»»
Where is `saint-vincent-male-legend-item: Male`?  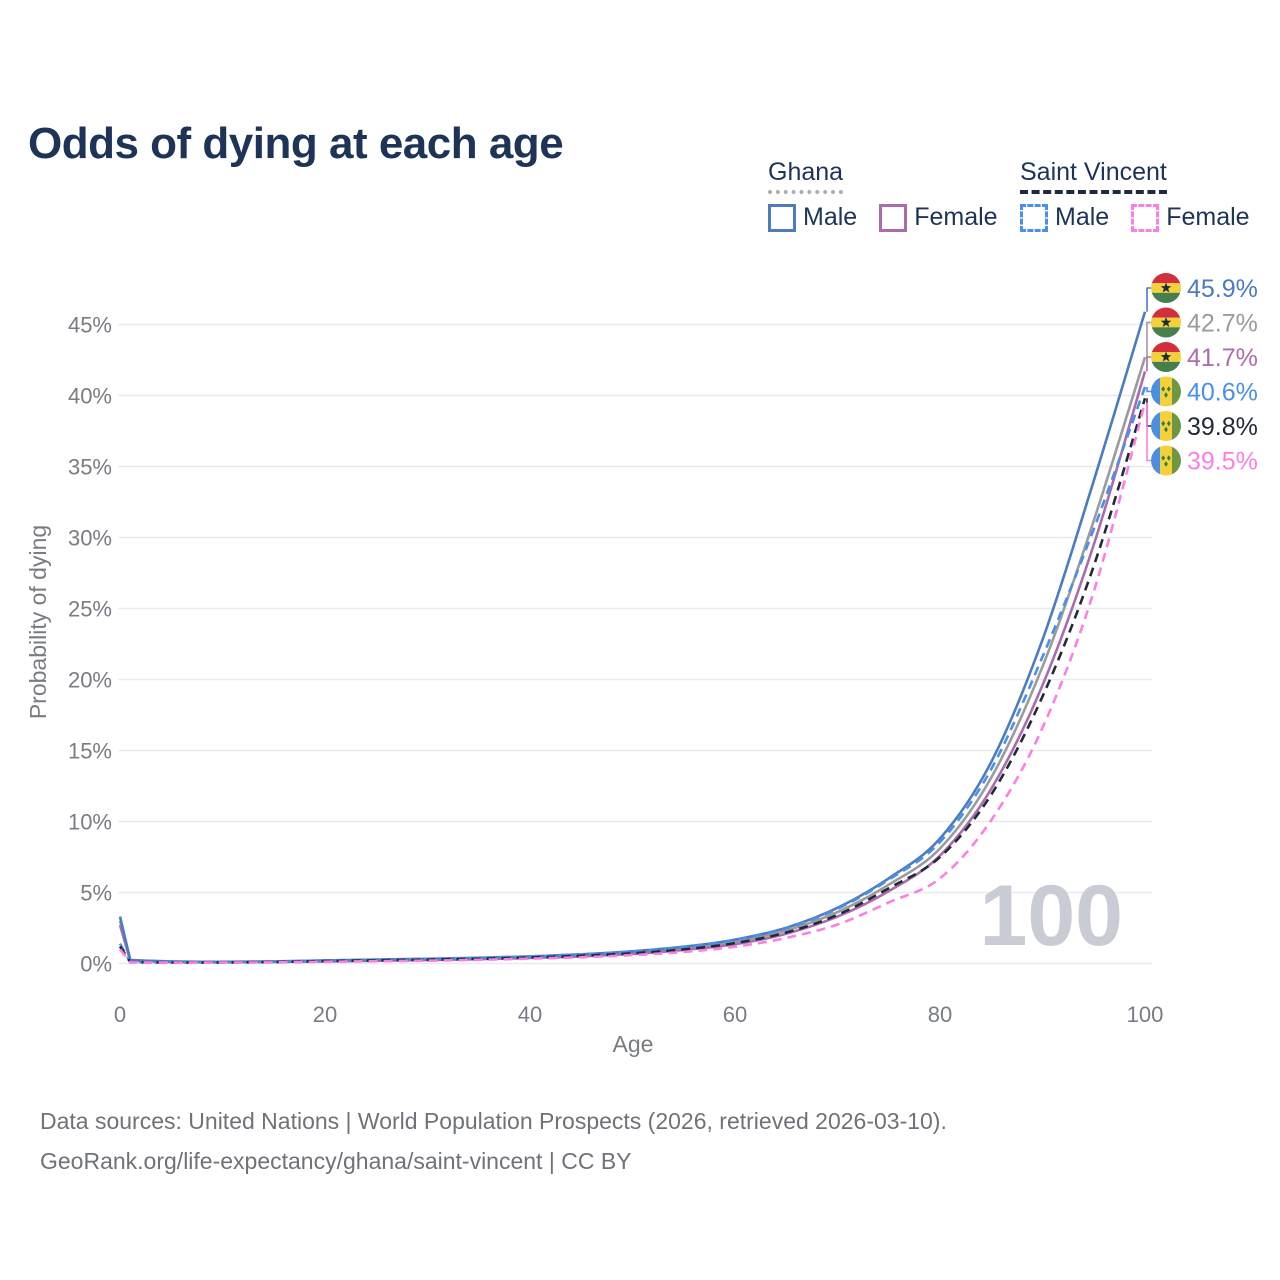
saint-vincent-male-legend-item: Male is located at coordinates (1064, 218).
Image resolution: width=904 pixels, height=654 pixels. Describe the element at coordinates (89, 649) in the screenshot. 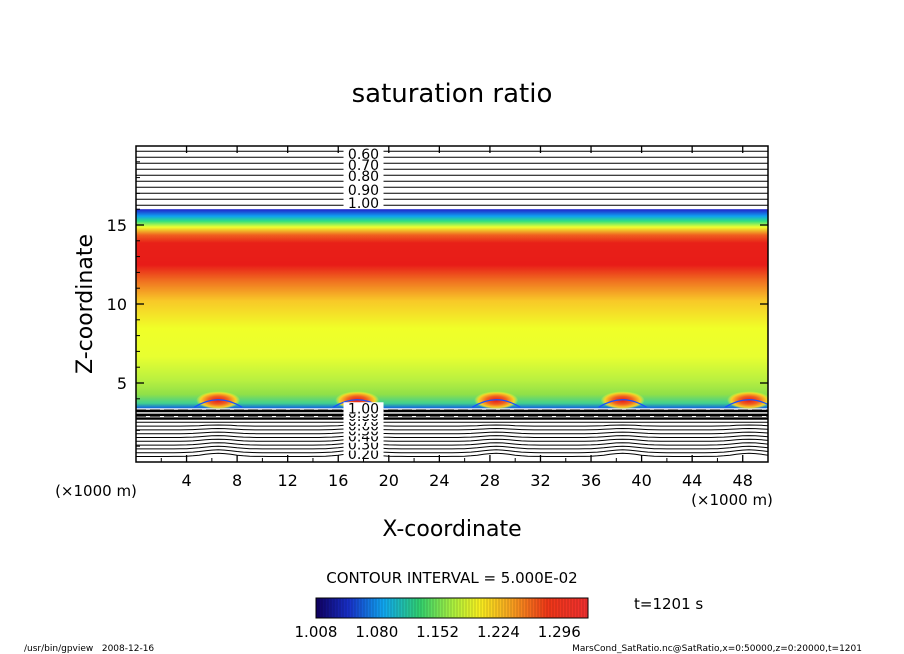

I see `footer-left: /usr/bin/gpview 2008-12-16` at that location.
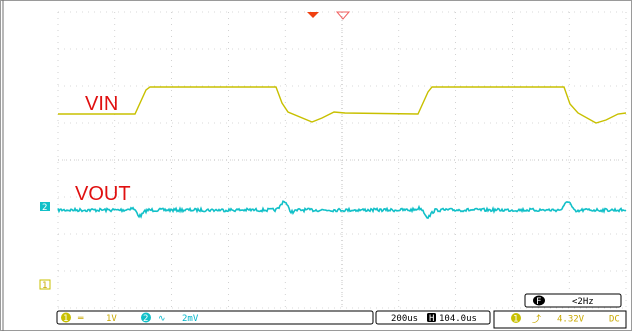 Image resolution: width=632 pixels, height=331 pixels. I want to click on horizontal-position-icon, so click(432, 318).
««
§ Activity:
Reproduce the listing from the line containing "Image resolution: width=904" through the end of the listing, and leave out the pictures.

§ Answer box:
Image resolution: width=904 pixels, height=654 pixels. Describe the element at coordinates (89, 649) in the screenshot. 

I see `footer-left: /usr/bin/gpview 2008-12-16` at that location.
 Image resolution: width=632 pixels, height=331 pixels. I want to click on horizontal-position-icon, so click(432, 318).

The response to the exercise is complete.